Tüm bunları konuşurken “Geçmişin hukuksuzluklarını ayrım yapmadan ele almalıyız.” derken şunu da sormamız gerekiyor: Demokrasi açısından, temel hak ve özgürlükler açısından bugün ülkemiz ne durumda? Aslında, oldukça güncel bir örnek üzerinden gidelim; barolar. Barolar bir meslek kuruluşu olmaktan öte kamu tüzel kişiliğidir. Kendilerine yüklenilen kamu görevi, aslında savunmanın etkililiği ve etkinliği açısından çok önemlidir değerli arkadaşlar.

Bugün baroların yapısını değiştirme çalışmalarının gölgesinde, dün 60’a yakın baro başkanımız ifade özgürlükleri kapsamında yürüyüş yapmak istedi. Kendi ülkelerinin başkentine uzun bir süre giremediler, fiili olarak engellendiler değerli arkadaşlar. 200 metrelik, sadece 200 metrelik bir yürüyüş yapıp ardından Anıtkabir’e yürümek istiyorlardı ama bir gün boyunca çevreleri tamamıyla sarılarak bekletildiler, yağmur altında ıslandılar, yemek, çay almaları bile engellendi.

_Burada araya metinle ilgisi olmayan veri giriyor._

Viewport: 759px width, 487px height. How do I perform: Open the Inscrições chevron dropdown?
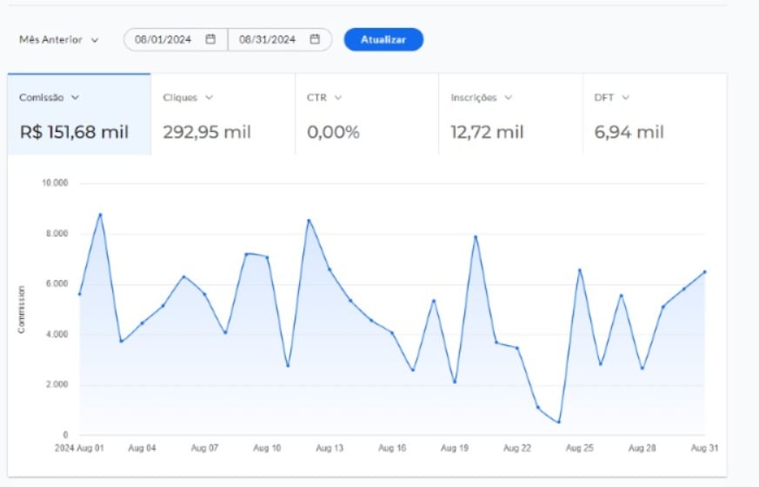(x=508, y=97)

Değerli arkadaşlar, peki, bugün biz bu konuları konuşurken, demokrasinin öneminden bahsederken demokrasiden anladığımız bu mudur? (CHP sıralarından alkışlar) Bugün demokrasi ve hukuktan bahsedip “Sokakta yürüyüş yapıyorlar.” diyen hukukçularaysa şunu söylemek istiyorum, Anayasa’nın 34’üncü maddesi çok nettir: “Herkes, önceden izin almadan, silahsız ve saldırısız toplantı ve gösteri yürüyüşü düzenleme hakkına sahiptir.” Yani yürümek bir haktır değerli arkadaşlar, herhangi bir izneyse tabi değildir.

Değerli milletvekilleri, hukuk devleti açısından bugün, işte bu sebeple sözün bittiği yerdeyiz. Hukukun üstünlüğünü savunan baro başkanlarına yapılan bu müdahalenin kabul edilebilecek hiçbir yanı ne yazık ki yoktur. İşi hukuk olanlara bile aleni bir şekilde hukuksuzluk dayatan bir hükûmetin girdiği bu karanlık çıkmazsa ülkemizin her bakımdan zararına olacaktır. Bu şiddet ve bu baskı, gücünü kimden almaktadır; asıl sorulması gereken soruysa işte budur.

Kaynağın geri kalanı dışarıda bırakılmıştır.